US Stock Market Struggles Against Chinese Economy, Low Oil Prices

By Brenda Flanagan

Today’s closing bell finally put Wall Street out of its agony after a double-down week that saw stock markets plummet across the globe. Driving the nosedive — failing economies in Greece and China, tanking oil prices and uncertainty over the Fed’s raising interest rates, according to George Calhoun at Stevens Institute.

“I don’t view this as being a correction,” he said. “I view it as being as response to these events and the market has given back its gains for the year.”

Stocks took a hit across the board — including tech, bio, and energy — and big losers included even major players like the so-called “FANG” —
Facebook, Apple, Netflix and Google. The week ended with the Dow down at -531 down, NASDAQ at -171 down and the S&P 500 finished at -65 down. If that looks bad, China’s worse.

“That economy may be entering a slowdown or a recession even. China is now so important in the world economy that we care about that,” Calhoun said.

Meanwhile, oil fell below $40 a barrel for the first time since 2009.

“I think much more significant for Jersey and the rest of the United States is $40 a barrel price of oil. That affects the cost structure of almost every business out there, certainly every manufacturing and transportation-related business,” he said.

In New Jersey, that could impact the shipping business tied to exporting because China moved to prop up its economy by devaluing its currency.

“The stronger dollar’s gonna make it harder for companies based in New Jersey to sell their goods abroad, so that could impact them.
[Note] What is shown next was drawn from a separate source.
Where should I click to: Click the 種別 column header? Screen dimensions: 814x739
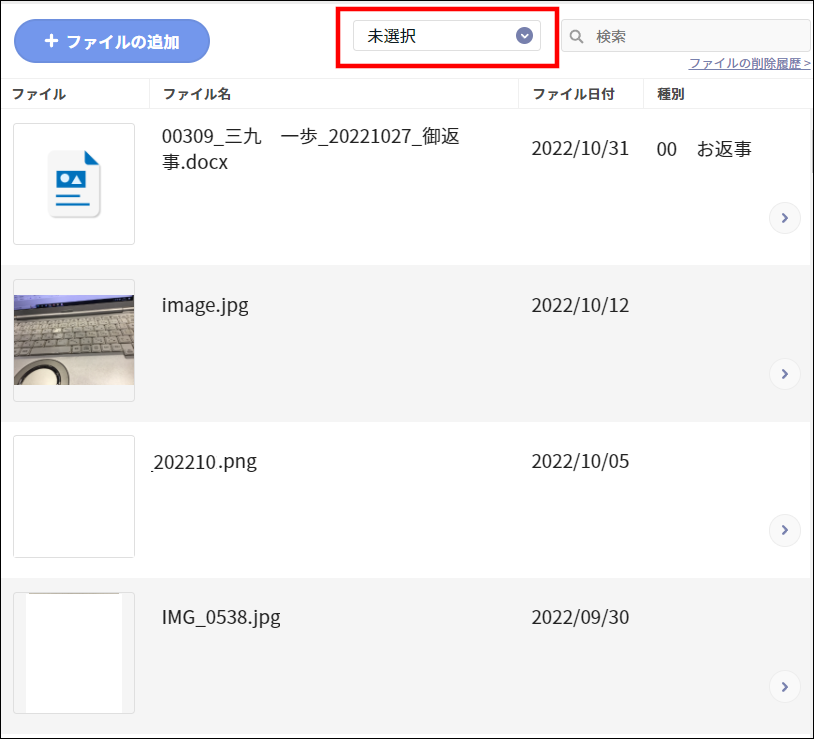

On the other hand, consumers are likely to get some cheaper prices when they go down shopping at Walmart, so things like that tend to balance out,” said Bernard McSherry.

McSherry heads New Jersey City University’s School of Business. He says lower oil prices can boost the local bottom line.

“If you have an extra $6 in your pocket every week because it’s cheaper at the gas pump – that money goes into your pocket and you spend it without thinking and it stimulates the economy,” he said.

On a larger scale, Wall Street’s also wondering about whether the Fed will finally raise interest rates. That would mean…

“The party is over, they’re pulling back the punch bowl, it’s the end of the easy credit orgy we’ve been enjoying for a while now and that’s not good for the stock market,” Calhoun said.

“I don’t think we’re going to be out of the woods in terms of volatility for a week or two,” McSherry said.

The falling market might spook investors, but analysts see a silver lining for consumers — more affordable Chinese imports and cheaper gas.